Data storage vendors have implemented unstructured data management for several years. The problem is that their implementations are data storage centric, not data centric. It tends to be limited to the vendor's own data storage systems coupled with some integration with S3-compatible object storage. It is rarely multivendor and locks a customer into the vendor's data storage systems. If a customer doesn't mind paying more and having no data storage choices going forward, it works reasonably well. This is a key reason why unstructured data management hasn't become a major data storage trend to date. But that's about to change.
A new wave of unstructured data management products has emerged over the past few years that abstracts it from the data storage. Some products sit out of the data path, others in the data path and some are a blend of the two. They are data storage system- and vendor-agnostic. They can archive, copy, move and delete original data from primary storage to S3 object storage or even tape, usually without hierarchical stubs. Some products do this with symlinks, others with a global namespace. Some collect, harvest, parse and manage metadata. Others do not.
The systems are incredibly scalable -- into the hundreds of petabytes and even exabytes. Best of all, they don't need to migrate data from the current file or object storage: They discover and map the data where it exists.

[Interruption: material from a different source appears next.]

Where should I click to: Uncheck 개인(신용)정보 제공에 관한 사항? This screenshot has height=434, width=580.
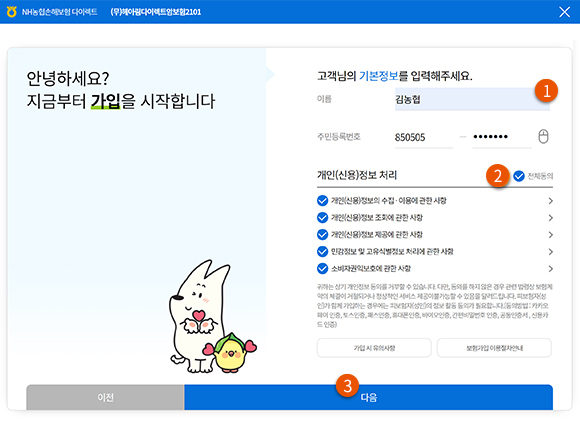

Then they archive it, move it to the data storage required for specific data and make copies for different geographic locations. And organizations can justify the costs of these unstructured data management systems.
What makes this new breed of unstructured data management so promising is how it changes data storage purchase decisions. Data storage systems can come from different vendors so organizations can use the best storage for a given application. Based on its value and lifecycle, data moves not to a separate tier in an expensive data storage system, but to a lower cost data storage system. It abstracts not just the unstructured data management, but many data storage system services like lifecycle management, data protection and replication. Replication alone empowers data copies to different data storage systems, types, vendors and media.
These next-generation unstructured management systems from vendors such as 22dot6, Aparavi Software, Datadobi, Data Dynamics, Hammerspace, iXsystems, Quantum, Spectra Logic and StrongBox Data Solutions are likely to be major data storage trends in 2022.
Cloud-like elastic on-demand pricing for data storage systems
It's no secret that public cloud storage has commanded an increasing share of the data storage market. Elastic on-demand fees only get charged after an organization uses the storage capacity. It puts the risk on the cloud storage provider because the customer does not have to buy data storage ahead of time to meet their unknown needs as time goes on. It generally costs more, but not always.
The best way for data storage systems vendors to compete more effectively is to provide this same pricing service on premises. Dell, HPE, Infinidat, NetApp and Pure Storage all have these cloud-like elastic on-demand pricing services. Expect several more in 2022.
This is an obvious win-win for the customers and the vendors. Win-win situations almost always turn into trends.
Check back next year to see how accurate these predictions have been.